Le Darfour ainsi que le Kordofan au sud et la capitale Khartoum ont supporté une grande partie du poids de la guerre actuelle.
Les Nations Unies ont averti en mai que des civils armés, des combattants tribaux et des groupes rebelles avaient déjà pris les armes au Darfour.
Les appels à armer davantage de civils “sont désastreux”, a déclaré à l'AFP un responsable de la sécurité soudanaise, sous couvert d'anonymat.
“Ils mettent de l'huile sur le feu, dans un pays qui souffre déjà de la prolifération des armes.”
Pour Sherif Mohammed Othman, dirigeant de la principale alliance civile soudanaise, les Forces pour la liberté et le changement, « nous devons appeler les deux parties à mettre fin au conflit, au lieu d'encourager les citoyens à rejoindre la résistance populaire ou les rangs de l'armée. “
“La seule chose que cela ferait, c'est prolonger la guerre”, a-t-il déclaré.
Une agence gouvernementale chargée de collecter les armes estime qu'à la fin de l'année 2022, “cinq millions d'armes étaient entre les mains de civils, sans compter celles des groupes rebelles des Etats du Darfour, du Kordofan Sud et du Nil Bleu”.
Le responsable de la sécurité a déclaré qu’il s’agissait probablement d’une sous-estimation.
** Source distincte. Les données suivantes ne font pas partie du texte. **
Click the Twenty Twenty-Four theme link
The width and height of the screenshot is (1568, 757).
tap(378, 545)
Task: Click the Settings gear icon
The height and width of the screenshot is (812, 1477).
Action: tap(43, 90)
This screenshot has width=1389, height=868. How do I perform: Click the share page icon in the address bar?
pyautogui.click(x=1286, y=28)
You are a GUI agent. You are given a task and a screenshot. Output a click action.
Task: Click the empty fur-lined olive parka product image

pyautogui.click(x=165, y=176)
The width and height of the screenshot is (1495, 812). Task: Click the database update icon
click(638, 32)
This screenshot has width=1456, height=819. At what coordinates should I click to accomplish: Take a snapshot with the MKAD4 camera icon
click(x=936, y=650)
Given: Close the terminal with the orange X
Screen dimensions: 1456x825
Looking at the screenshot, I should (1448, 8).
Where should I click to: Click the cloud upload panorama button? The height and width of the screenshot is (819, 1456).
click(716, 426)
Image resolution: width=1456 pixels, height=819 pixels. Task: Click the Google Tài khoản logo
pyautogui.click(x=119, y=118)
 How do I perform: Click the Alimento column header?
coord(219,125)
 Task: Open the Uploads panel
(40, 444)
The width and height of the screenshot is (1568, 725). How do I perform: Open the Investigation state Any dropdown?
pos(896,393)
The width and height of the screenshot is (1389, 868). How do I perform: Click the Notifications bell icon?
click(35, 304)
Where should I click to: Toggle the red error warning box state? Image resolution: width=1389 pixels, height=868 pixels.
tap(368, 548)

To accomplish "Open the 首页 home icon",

“Même avant la guerre, les permis d'armes à feu étaient devenus faciles à obtenir” et de nombreuses armes étaient introduites clandestinement au Soudan en provenance des pays voisins, a déclaré le responsable.
Yussef Ali, résident de l'État d'Al-Jazira, a déclaré qu'il était déterminé à être armé.
“Si aucune partie ne me donne d'arme, j'en achèterai une moi-même”, a-t-il déclaré.
“C'est plus facile que de trouver de la nourriture.”